§ Набор записей:
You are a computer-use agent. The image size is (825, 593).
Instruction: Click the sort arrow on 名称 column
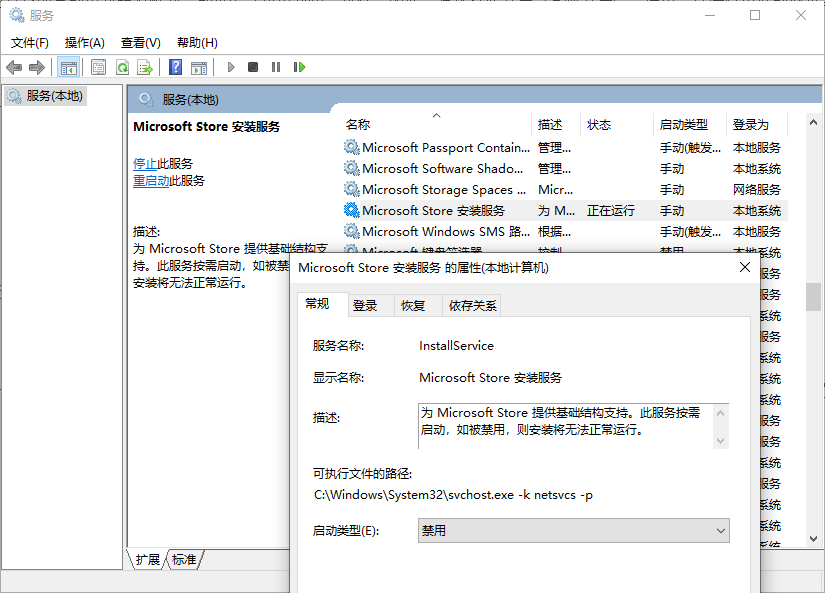[x=436, y=115]
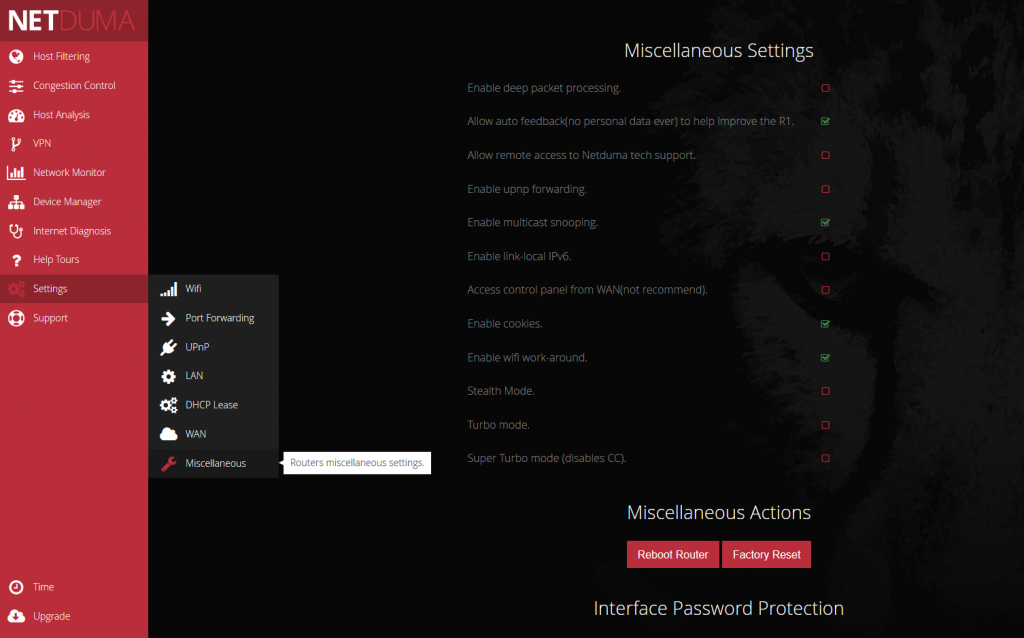Viewport: 1024px width, 638px height.
Task: Click the NETDUMA logo
Action: [71, 20]
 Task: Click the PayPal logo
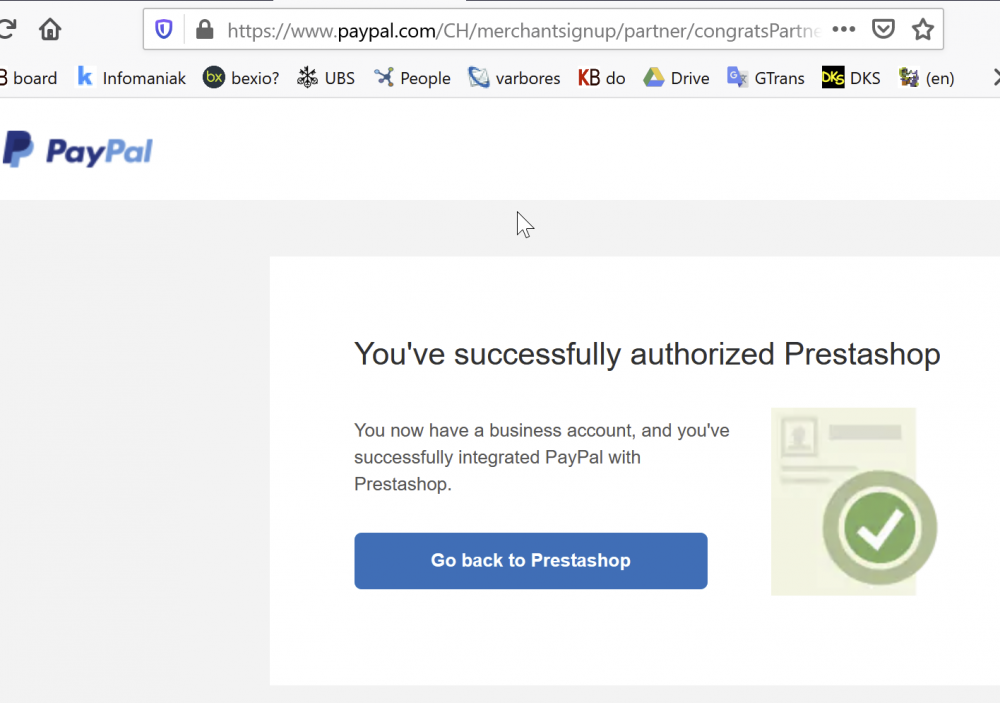[x=78, y=148]
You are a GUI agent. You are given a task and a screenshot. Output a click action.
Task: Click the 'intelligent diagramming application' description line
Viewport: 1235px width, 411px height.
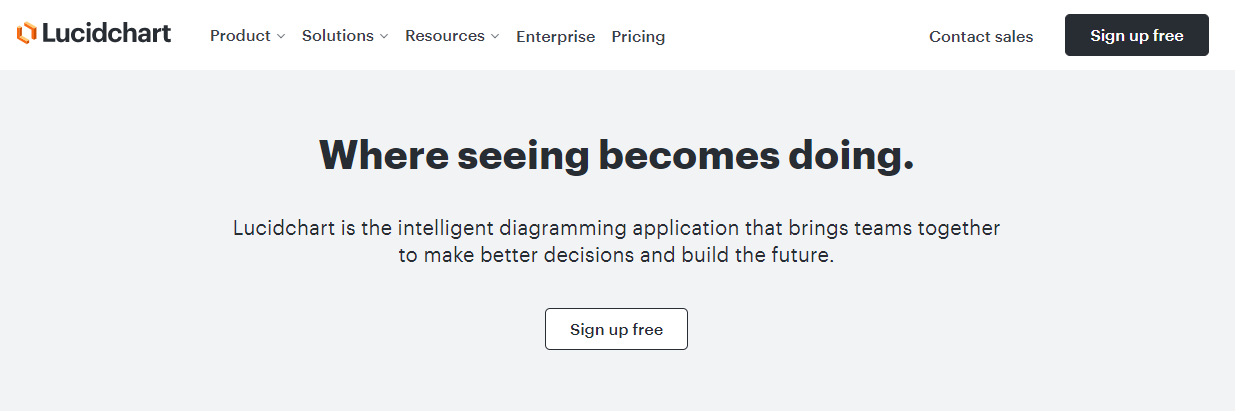tap(616, 228)
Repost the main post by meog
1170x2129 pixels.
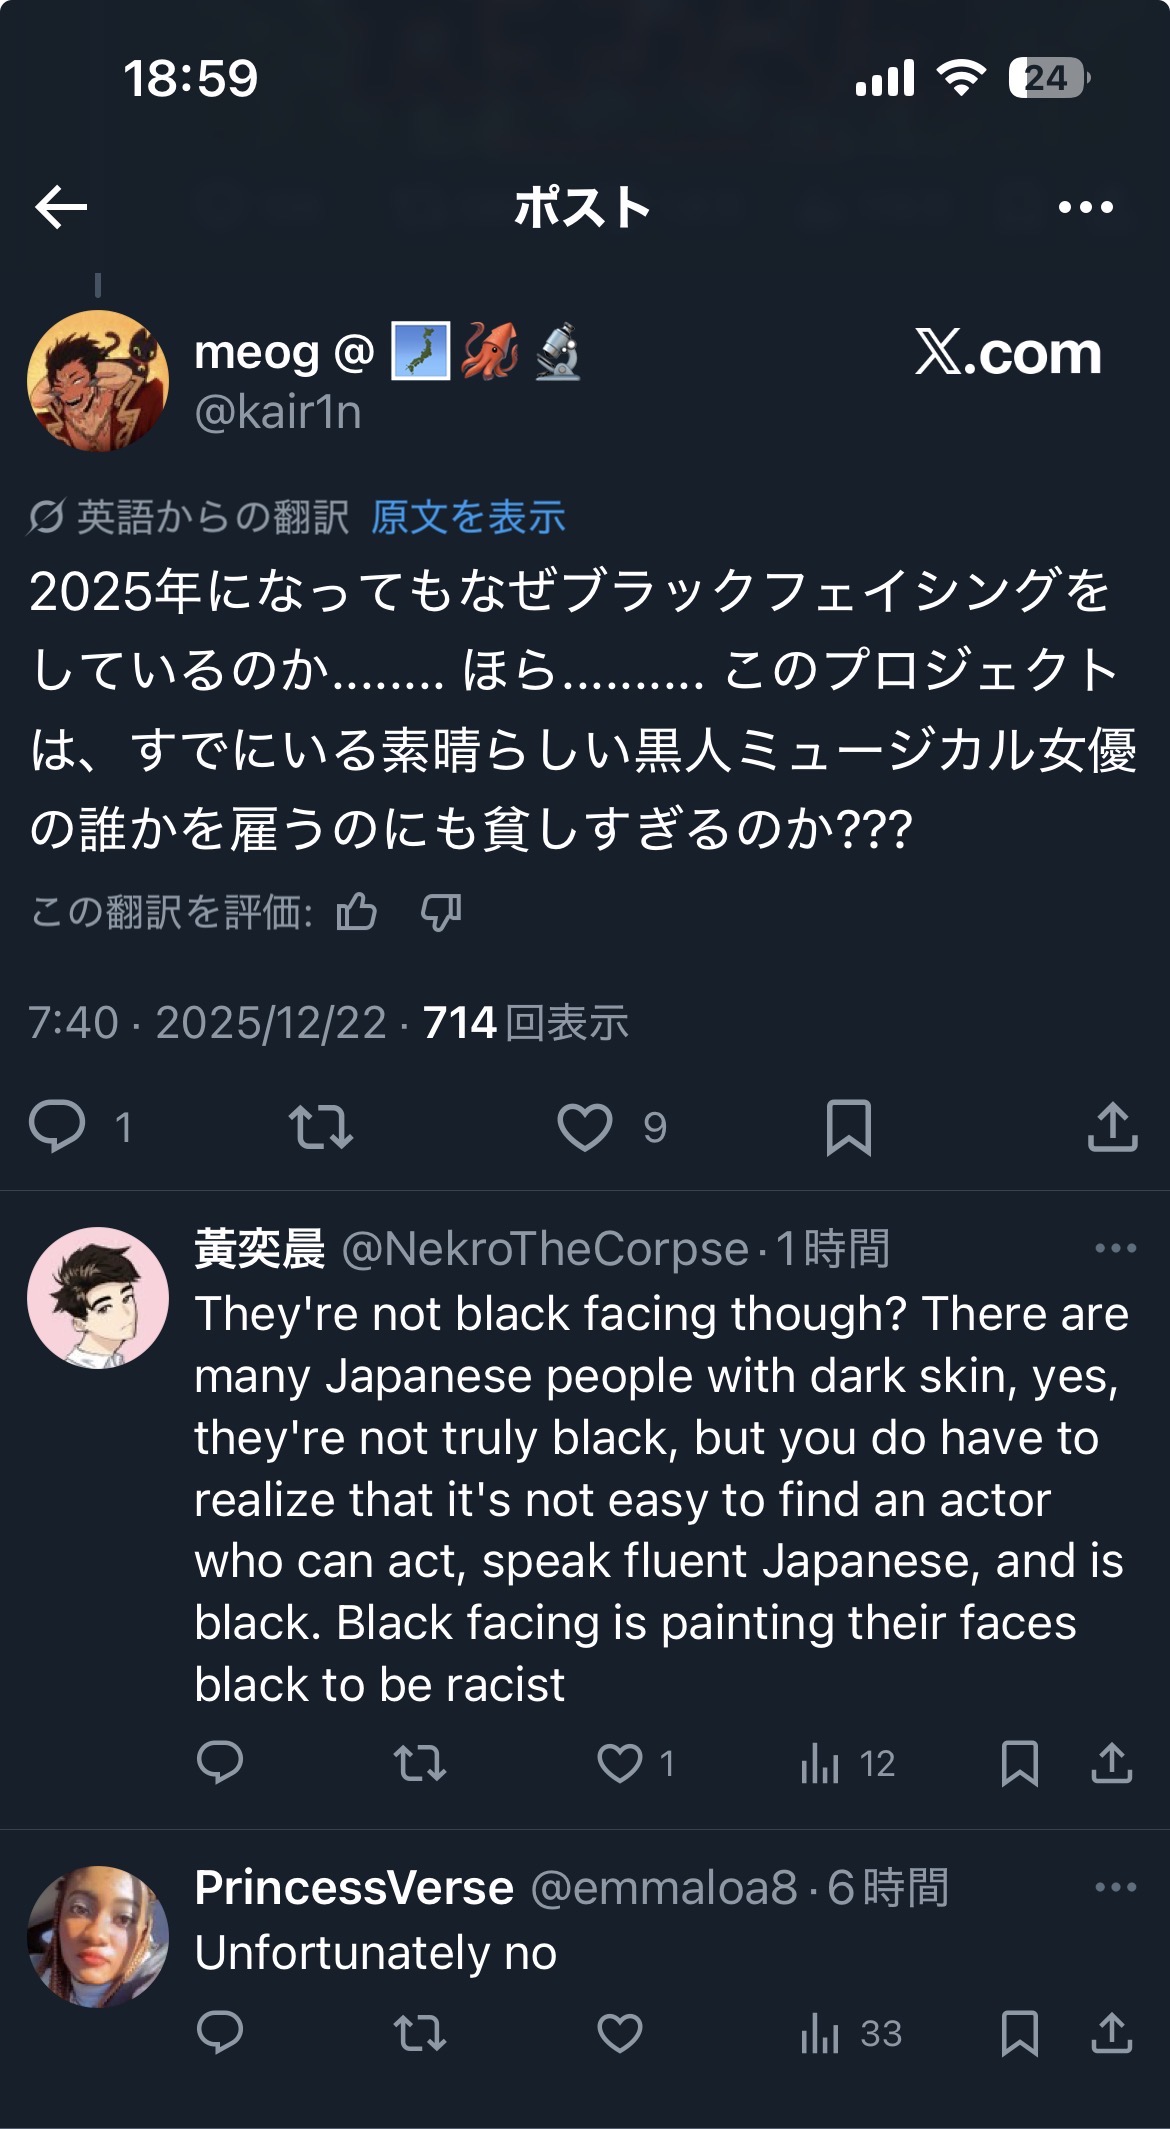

§ Текст задания:
Верни слово в слово все строки записей, приведенных выше, но без изображений.

§ Письменный ответ:
You are a computer-use agent. The image size is (825, 593).
Instruction: Click the sort arrow on 名称 column
[x=436, y=115]
Viewport: 1024px width, 638px height.
Task: Click the NETDUMA logo
Action: [71, 20]
 Task: Click the PayPal logo
[x=78, y=148]
You are a GUI agent. You are given a task and a screenshot. Output a click action.
Task: Click the 'intelligent diagramming application' description line
Viewport: 1235px width, 411px height.
tap(616, 228)
Repost the main post by meog
1170x2129 pixels.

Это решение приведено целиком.